▸ Texte fourni
....
En 2020, face aux blue bonds de la TNC, la dette publique du Bélize avait atteint les 1,5 milliards de dollars USD. L’enjeu est donc de taille et le prix à payer est le mode de vie des Béliziens.

En fin de compte, la situation se réduit à faire respecter les lois environnementales, à étendre les aires protégées et leur portée de (co)gestion, à rechercher des financements « verts » pour y parvenir. Le temps est compté pour le Bélize, pays extrêmement exposé à la montée du niveau de la mer. Affaibli par l'urbanisation côtière et les activités économiques, tout sauf les politiques en faveur du climat met en péril la protection des côtes, l'alimentation, les loisirs et la séquestration du carbone, ce qui risque de compromettre davantage la résilience, la capacité d'adaptation et la biodiversité de la barrière de corail.

En avril 2020, le bulletin du commerce extérieur de l’Institut de la Statistique du Bélize (Statistical Institute of Belize ou SIB) a noté que le pays avait gagné plus de 40 millions de dollars USD dans l’exploitation de biens et services pour le mois, les produits marins représentant 1,2 millions de dollars USD.

Les enjeux

Les herbiers marins et les mangroves sont normalement les premiers écosystèmes à se développer, mais si l’environnement n’est pas une priorité, la biodiversité périra. Les racines aériennes des mangroves forment une barrière solide (comme un deuxième littoral) mais perméable aux vagues et courants océaniques, pour se protéger contre l’érosion et le changement climatique. Pour 5000 mètre-carrés, les mangroves stockent trois à cinq fois plus de carbone dans le sol que les autres forêts tropicales. On estime que la moitié des mangroves du monde ont disparu au cours des 50 dernières années. Pourtant, selon le Dr. Leandra Cho-Ricketts, écologiste marine Bélizienne et co-fondatrice de l’ Institut de recherche environnementale du Bélize (University of Belize Environnemental Research Institute ou UB-ERI), le Bélize conserve une forêt de mangroves importante par rapport à ses voisins régionaux.
....
▸ Consigne de travail 1
D'après le texte sur le Bélize, quel montant la dette publique du pays avait-elle atteint en 2020 ?
▸ Consigne de travail 2
En vous appuyant sur le texte sur le Bélize, expliquez en une à trois phrases comment les mangroves protègent contre l'érosion.
▸ Consigne de travail 3
Indiquez si chacune des affirmations suivantes concorde avec le texte sur le Bélize, en répondant par oui ou non et en citant les mots du texte qui le montrent.
(a) D'après le bulletin d'avril 2020, les produits marins ont représenté 1,2 millions de dollars USD.
(b) La moitié des mangroves du monde aurait disparu au cours des 100 dernières années.
(c) Selon Leandra Cho-Ricketts, le Bélize conserve une forêt de mangroves importante par rapport à ses voisins régionaux.
Les lignes ne sont d'aucune utilité ici.
....
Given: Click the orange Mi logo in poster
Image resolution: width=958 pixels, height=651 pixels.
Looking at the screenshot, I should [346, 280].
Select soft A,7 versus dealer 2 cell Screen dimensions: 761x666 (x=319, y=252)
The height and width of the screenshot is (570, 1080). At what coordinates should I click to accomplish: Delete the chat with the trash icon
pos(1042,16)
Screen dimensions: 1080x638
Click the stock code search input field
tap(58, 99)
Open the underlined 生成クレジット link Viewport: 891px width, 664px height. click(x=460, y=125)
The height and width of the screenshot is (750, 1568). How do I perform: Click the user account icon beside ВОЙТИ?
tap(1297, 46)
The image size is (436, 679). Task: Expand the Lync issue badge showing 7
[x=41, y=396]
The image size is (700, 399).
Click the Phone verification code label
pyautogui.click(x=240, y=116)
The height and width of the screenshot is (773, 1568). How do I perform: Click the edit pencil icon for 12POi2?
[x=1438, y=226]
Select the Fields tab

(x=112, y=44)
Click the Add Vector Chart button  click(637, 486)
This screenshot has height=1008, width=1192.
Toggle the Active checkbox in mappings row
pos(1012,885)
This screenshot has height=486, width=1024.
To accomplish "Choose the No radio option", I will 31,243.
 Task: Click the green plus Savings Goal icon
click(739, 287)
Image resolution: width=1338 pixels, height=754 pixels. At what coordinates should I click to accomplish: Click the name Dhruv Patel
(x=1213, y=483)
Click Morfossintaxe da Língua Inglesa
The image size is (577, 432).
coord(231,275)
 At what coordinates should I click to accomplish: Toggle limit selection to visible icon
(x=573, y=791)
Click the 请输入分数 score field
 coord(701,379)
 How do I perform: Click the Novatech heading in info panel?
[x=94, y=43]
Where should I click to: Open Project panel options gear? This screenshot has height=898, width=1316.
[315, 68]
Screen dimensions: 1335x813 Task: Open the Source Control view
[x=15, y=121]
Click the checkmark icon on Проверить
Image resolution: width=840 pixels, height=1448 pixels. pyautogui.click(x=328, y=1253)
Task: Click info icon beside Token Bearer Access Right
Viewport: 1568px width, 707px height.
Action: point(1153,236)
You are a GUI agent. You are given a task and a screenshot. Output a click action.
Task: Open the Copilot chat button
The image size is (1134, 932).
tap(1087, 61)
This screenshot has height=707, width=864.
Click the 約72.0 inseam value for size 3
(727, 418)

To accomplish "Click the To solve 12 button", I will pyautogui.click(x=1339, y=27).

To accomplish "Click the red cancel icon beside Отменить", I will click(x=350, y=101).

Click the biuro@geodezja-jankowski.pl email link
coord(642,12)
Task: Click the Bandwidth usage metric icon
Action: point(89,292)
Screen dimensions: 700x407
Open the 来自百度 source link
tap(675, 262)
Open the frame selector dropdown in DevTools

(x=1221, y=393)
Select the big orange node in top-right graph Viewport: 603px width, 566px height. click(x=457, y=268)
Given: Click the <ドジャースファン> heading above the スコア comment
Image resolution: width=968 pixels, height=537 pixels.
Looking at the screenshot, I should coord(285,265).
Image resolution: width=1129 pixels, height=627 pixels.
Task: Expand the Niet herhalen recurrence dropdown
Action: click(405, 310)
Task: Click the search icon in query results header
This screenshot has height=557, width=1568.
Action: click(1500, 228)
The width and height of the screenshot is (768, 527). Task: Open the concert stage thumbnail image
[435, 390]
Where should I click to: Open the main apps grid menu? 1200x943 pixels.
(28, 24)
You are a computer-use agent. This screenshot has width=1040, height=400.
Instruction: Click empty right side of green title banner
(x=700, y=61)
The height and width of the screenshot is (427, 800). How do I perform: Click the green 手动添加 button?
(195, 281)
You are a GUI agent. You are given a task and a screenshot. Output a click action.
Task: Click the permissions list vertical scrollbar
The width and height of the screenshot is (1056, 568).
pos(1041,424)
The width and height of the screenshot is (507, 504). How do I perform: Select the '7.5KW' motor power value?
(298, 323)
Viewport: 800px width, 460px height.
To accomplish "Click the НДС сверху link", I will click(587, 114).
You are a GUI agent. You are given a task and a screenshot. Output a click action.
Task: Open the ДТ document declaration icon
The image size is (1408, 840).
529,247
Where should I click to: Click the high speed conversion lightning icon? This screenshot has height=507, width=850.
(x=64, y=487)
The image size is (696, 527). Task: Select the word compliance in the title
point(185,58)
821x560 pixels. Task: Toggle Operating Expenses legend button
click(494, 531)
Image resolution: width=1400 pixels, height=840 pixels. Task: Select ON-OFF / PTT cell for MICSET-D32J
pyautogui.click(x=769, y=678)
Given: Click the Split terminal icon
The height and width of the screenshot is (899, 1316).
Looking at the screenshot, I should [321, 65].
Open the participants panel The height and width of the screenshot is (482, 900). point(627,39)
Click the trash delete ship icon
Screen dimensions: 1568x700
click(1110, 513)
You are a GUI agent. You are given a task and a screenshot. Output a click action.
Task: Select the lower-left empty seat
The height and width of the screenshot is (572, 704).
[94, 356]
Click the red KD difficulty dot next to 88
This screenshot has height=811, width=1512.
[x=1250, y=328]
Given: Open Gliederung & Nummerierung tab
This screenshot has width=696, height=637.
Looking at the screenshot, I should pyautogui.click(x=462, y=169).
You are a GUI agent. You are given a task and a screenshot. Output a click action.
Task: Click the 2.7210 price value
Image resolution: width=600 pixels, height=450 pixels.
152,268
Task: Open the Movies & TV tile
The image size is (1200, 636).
....
▸ Réponse attendue 1
Elle avait atteint 1,5 milliards de dollars USD.

▸ Réponse attendue 2
Leurs racines aériennes forment une barrière solide, comparable à un deuxième littoral, tout en restant perméable aux vagues et aux courants océaniques. Cette barrière assure une protection contre l'érosion et le changement climatique.

▸ Réponse attendue 3
(a) Oui : « les produits marins représentant 1,2 millions de dollars USD ».
(b) Non : « On estime que la moitié des mangroves du monde ont disparu au cours des 50 dernières années ».
(c) Oui : « le Bélize conserve une forêt de mangroves importante par rapport à ses voisins régionaux ».